Harvard economist and former Obama advisor says Russia is ‘basically a big gas station’ and is otherwise ‘incredibly unimportant’ in the global economy

Selina Johansson

Russia’s President Vladimir Putin signed decrees to recognize the independence of Donetsk and Luhansk. Moscow ordered troops into these areas on Monday, escalating the prospect of war between Russia and Ukraine.Alexei Nikolsky/TASS via Getty Images

  • Jason Furman said Russia’s economy is “unimportant” other than gas, The New York Times reported.

  • His comments come as the US and Europe prepare heavy sanctions on Russia if it invades Ukraine.

  • But there are concerns that their plans to punish Moscow will penalize the rest of the world too.

Russia’s economy is “incredibly unimportant in the global economy except for oil and gas,” Jason Furman, a Harvard economist and former advisor to President Barack Obama, told The New York Times.

“It’s basically a big gas station,” he said.

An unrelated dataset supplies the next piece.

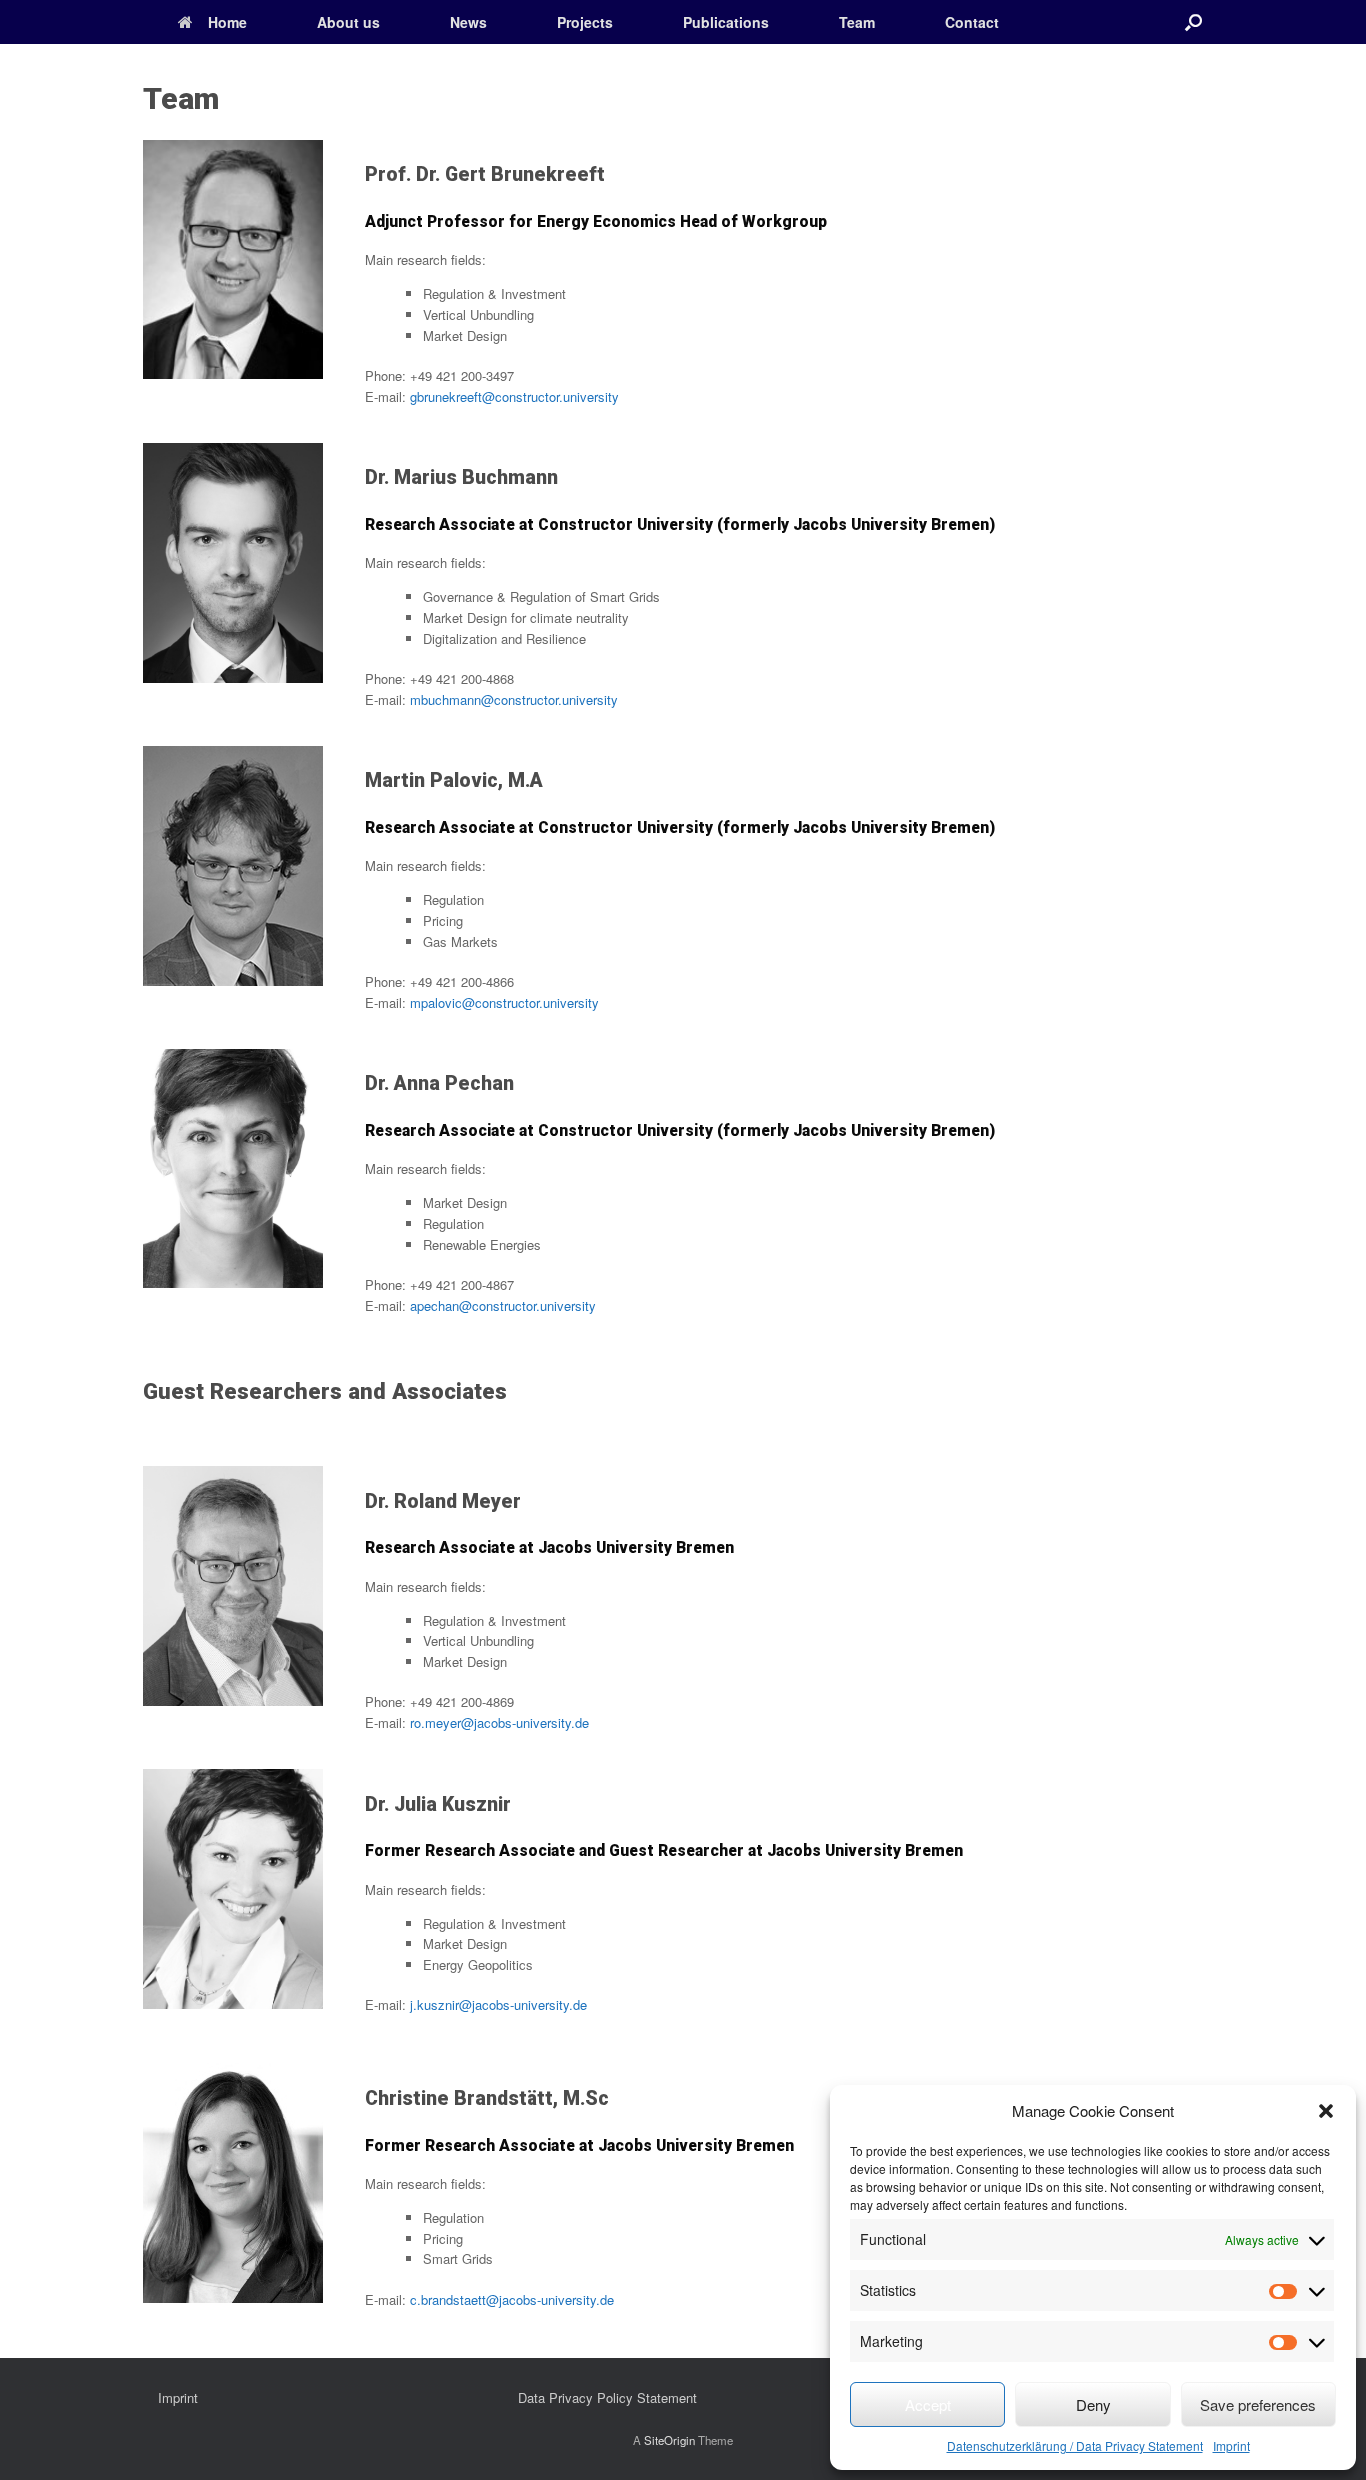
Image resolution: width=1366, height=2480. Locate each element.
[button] (1326, 2111)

His comments come as the West prepares heavy sanctions on Russia if it invades Ukraine. While they have the potential to throw the Russian economy into chaos, these measures could also reverberate to further damage the US, Europe, and the rest of the world as they battle inflation and rising energy prices — a ripple effect that the West hopes to mitigate.

On Monday, Moscow declared the independence of two breakaway regions of Ukraine and sent troops there — escalating the prospect of a major war. President Joe Biden has already ordered sanctions on the separatist regions — Donetsk and Luhansk — prohibiting US citizens from engaging in any exports, imports, or new investments in these areas.

Despite Russia’s size and wealth in raw materials, its economy is more on par with Brazil than with nations like Germany, France, and the UK, according to the latest nominal GDP data from the World Bank. According to the World Bank, Russia’s economy is smaller than Italy’s and South Korea’s, two nations with less than half of Russia’s population.

But as Furman noted, Russia’s oil and gas exports are significant to the world.

The European Union imports about 80% of the natural gas it uses, according to the US Energy Information Administration, and Russia accounts for 41% of the natural gas imports and 27% of the oil imports in the continent, according to Eurostat.

Compounded with energy prices in the EU surging from 20 euros to 180 euros a megawatt-hour over the past year, the disappearance of those gas and oil imports could spell disaster for the region and the interconnected global economy. Meanwhile, in the US, gas prices have hit a seven-year high, climbing to about $3.50 per gallon on average, while inflation over the past year has grown at its highest rate in 40 years, at 7.5%.

On the other hand, Ukraine has also been a major supplier of grain to other regions, sending 40% of its wheat and corn exports to the Middle East and Africa, The Times reported.

In response to a potential food crisis in those regions, US Secretary of Agriculture Tom Vilsack said on Saturday that American farmers would increase production and “step in and help our partners,” The Associated Press reported.

Ukraine accounts for 12% of the world’s grain exports and is estimated to provide 16% of global corn exports this year, the AP reported. Vilsack told the outlet he believed that American consumers would largely be unaffected but that Europeans would face “a different story.”

“You have to look at the backdrop against which this is coming,” Gregory Daco, the chief economist for consulting firm EY-Parthenon, told The Times. “There is high inflation, strained supply chains and uncertainty about what central banks are going to do and how insistent price rises are.”